WHAT IS EXPECTED: When the word "podle" shows up in a line of the records below, copy that line.

RECORDS FOR PROCESSING:

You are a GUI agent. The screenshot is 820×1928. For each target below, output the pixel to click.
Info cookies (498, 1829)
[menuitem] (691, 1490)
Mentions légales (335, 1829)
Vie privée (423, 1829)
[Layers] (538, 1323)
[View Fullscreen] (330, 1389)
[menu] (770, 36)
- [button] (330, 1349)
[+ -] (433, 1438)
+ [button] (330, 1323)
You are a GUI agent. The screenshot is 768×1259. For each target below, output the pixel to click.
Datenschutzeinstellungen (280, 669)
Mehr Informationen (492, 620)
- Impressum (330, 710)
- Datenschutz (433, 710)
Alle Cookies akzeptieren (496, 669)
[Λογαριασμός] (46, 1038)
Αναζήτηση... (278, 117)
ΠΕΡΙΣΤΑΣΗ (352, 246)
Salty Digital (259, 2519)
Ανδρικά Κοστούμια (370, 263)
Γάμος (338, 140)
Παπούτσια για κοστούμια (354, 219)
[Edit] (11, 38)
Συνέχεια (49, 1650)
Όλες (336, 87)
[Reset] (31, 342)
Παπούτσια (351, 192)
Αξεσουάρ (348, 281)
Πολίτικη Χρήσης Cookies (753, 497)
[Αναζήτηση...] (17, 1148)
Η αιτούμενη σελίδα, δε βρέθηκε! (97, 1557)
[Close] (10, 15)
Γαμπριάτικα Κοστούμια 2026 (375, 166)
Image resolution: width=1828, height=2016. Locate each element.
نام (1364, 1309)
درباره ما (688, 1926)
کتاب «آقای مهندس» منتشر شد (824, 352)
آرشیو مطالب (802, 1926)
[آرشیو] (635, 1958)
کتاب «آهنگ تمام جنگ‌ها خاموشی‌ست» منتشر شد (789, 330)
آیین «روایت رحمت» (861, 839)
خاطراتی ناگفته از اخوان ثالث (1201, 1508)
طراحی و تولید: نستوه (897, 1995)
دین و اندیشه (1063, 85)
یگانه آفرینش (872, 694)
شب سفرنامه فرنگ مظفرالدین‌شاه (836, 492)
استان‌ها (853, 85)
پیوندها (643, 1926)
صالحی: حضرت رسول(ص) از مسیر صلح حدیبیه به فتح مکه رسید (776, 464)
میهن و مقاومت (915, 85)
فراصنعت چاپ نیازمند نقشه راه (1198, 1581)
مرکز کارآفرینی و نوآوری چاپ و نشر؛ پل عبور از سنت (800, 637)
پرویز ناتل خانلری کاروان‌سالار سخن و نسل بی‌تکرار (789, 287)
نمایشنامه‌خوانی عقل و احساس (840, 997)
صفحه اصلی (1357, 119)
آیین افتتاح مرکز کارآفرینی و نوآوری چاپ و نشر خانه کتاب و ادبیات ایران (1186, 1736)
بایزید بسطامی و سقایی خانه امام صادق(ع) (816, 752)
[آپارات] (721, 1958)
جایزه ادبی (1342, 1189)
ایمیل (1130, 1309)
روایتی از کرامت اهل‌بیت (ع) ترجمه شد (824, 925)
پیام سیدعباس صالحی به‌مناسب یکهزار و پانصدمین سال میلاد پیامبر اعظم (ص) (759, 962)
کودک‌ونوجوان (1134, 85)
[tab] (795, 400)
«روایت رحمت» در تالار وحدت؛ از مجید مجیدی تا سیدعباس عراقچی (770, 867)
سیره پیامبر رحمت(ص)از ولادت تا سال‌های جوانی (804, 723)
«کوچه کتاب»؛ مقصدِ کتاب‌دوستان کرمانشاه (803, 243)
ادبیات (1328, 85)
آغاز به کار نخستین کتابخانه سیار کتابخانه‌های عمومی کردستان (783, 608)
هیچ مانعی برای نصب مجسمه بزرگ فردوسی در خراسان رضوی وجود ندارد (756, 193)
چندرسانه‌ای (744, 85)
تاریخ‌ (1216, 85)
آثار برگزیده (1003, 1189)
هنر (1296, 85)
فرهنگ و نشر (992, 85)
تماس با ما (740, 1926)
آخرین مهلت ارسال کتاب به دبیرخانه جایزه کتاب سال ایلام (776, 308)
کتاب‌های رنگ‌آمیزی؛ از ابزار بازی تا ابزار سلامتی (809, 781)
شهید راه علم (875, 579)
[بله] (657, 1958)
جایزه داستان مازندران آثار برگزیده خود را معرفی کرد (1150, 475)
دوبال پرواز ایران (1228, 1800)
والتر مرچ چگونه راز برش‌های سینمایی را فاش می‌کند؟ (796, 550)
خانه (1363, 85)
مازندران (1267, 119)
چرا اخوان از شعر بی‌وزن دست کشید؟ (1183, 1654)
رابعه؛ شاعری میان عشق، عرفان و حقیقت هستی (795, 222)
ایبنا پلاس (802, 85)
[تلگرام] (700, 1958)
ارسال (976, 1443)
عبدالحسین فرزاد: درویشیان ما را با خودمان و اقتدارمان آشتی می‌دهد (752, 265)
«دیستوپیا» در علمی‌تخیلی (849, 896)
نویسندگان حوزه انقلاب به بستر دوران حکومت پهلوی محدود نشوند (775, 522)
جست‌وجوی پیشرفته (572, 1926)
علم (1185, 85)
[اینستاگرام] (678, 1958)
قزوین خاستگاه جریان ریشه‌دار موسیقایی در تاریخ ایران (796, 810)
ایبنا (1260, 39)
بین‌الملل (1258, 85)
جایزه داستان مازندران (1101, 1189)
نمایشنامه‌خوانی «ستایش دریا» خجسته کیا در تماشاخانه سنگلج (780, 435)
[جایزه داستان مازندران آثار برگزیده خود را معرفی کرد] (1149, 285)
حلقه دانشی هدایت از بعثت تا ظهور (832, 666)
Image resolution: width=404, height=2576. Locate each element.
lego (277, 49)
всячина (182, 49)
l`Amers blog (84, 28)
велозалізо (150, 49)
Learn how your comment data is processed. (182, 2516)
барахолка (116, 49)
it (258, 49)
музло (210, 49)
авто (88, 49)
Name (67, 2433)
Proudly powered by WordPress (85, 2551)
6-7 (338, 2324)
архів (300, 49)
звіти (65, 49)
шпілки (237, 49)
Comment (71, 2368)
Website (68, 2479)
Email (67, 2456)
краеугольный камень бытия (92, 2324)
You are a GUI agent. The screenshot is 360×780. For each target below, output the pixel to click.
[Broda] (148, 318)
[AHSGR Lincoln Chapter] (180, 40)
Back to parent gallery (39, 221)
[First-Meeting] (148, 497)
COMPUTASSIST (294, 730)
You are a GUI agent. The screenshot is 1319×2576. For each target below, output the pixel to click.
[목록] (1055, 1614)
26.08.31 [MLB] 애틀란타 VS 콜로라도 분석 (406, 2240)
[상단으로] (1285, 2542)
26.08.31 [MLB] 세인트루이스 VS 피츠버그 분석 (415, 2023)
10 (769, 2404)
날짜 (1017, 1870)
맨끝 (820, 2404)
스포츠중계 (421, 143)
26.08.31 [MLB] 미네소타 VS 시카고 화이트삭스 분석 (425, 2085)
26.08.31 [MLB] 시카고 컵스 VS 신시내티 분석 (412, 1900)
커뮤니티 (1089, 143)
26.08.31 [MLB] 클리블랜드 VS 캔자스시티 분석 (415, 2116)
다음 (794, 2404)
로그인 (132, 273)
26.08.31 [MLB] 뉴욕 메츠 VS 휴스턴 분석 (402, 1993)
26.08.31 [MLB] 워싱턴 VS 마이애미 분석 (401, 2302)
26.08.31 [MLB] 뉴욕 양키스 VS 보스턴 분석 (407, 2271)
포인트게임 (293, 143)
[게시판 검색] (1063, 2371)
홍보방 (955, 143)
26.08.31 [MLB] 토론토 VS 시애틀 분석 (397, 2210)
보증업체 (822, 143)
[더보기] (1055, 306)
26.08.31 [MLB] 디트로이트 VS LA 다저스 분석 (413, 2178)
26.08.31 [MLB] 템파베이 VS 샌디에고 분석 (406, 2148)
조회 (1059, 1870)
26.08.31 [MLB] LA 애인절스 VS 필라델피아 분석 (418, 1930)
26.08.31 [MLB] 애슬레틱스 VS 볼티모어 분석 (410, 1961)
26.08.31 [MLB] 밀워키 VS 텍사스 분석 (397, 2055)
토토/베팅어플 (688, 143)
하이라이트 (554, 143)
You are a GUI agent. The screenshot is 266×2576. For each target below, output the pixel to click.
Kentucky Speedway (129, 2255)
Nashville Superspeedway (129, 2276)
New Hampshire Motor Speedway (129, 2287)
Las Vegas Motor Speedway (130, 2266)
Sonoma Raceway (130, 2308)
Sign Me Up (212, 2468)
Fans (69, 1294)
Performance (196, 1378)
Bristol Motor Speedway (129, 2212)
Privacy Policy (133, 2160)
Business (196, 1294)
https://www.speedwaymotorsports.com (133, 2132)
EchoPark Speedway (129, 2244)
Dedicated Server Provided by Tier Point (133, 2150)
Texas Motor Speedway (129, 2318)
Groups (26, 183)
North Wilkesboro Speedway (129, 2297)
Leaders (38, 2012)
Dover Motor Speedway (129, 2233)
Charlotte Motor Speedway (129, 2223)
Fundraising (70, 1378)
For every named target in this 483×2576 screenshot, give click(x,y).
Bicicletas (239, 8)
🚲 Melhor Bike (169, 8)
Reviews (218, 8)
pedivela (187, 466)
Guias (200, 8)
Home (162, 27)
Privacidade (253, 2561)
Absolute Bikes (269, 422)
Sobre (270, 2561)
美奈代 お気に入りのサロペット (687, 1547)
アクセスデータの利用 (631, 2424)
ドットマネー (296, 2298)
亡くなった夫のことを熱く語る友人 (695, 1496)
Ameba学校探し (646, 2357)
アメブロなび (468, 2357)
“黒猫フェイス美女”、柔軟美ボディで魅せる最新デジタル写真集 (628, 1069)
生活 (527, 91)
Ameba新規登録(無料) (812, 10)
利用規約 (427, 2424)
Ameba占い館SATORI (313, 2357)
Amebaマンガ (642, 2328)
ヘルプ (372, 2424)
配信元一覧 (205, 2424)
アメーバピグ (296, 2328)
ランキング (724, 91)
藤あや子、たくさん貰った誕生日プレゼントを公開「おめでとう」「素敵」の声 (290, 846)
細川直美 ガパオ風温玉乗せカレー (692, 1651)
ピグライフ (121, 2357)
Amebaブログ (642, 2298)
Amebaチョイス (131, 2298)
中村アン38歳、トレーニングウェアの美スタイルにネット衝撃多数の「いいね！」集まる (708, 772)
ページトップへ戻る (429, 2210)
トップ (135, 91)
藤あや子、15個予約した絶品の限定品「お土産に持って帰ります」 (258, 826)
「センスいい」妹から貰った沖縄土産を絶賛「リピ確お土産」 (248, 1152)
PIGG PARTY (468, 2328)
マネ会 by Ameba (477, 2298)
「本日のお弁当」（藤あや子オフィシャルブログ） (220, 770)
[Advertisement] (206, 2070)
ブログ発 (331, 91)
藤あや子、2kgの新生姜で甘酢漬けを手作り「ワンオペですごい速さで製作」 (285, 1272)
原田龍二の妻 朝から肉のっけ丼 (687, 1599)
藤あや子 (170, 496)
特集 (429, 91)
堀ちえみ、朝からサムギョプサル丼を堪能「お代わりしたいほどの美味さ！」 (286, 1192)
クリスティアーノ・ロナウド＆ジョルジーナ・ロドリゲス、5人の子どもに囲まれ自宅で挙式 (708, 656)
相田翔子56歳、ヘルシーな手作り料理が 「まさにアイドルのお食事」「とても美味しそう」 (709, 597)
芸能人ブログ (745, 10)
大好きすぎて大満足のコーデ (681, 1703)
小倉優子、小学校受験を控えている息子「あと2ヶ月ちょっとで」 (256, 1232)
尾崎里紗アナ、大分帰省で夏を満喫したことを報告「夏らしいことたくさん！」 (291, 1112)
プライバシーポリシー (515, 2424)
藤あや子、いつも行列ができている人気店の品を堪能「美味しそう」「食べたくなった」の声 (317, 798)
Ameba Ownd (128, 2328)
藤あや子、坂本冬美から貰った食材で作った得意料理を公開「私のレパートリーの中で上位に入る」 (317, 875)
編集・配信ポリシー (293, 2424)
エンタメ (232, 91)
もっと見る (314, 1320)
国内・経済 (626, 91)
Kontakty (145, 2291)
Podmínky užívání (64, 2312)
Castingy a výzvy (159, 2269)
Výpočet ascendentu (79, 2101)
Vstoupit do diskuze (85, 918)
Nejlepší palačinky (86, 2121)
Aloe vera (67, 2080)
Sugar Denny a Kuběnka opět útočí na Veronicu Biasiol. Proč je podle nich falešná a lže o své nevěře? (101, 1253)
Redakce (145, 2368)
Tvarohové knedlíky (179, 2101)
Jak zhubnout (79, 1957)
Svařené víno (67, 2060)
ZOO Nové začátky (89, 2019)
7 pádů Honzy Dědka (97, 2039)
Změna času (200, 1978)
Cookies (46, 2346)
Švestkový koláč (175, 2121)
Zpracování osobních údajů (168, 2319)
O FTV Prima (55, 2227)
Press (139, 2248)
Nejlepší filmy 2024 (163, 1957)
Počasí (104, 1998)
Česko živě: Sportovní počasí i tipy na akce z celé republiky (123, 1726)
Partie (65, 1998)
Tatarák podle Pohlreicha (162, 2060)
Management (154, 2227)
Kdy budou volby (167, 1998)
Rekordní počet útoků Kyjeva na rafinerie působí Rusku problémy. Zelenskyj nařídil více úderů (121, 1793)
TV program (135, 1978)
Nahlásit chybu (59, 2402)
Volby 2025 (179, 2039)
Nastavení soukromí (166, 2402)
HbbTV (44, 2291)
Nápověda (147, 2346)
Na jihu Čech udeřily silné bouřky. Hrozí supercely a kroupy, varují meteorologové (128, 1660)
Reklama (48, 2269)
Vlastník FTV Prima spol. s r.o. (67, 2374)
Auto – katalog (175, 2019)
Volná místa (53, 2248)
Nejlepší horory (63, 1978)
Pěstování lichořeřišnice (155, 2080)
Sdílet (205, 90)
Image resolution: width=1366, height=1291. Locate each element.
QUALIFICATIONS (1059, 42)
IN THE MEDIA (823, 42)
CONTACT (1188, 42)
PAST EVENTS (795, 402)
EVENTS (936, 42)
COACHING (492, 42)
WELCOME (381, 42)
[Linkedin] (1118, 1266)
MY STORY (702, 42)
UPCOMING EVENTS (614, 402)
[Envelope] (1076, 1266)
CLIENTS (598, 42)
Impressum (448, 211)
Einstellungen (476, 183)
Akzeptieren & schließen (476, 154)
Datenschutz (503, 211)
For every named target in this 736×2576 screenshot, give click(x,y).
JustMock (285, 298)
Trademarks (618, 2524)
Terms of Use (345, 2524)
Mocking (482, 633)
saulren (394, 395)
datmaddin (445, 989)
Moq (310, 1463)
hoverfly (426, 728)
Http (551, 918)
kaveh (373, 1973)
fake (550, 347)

RESPONSE TO THE EXERCISE:
Sugar Denny a Kuběnka opět útočí na Veronicu Biasiol. Proč je podle nich falešná a lže o své nevěře? (101, 1253)
Tatarák podle Pohlreicha (162, 2060)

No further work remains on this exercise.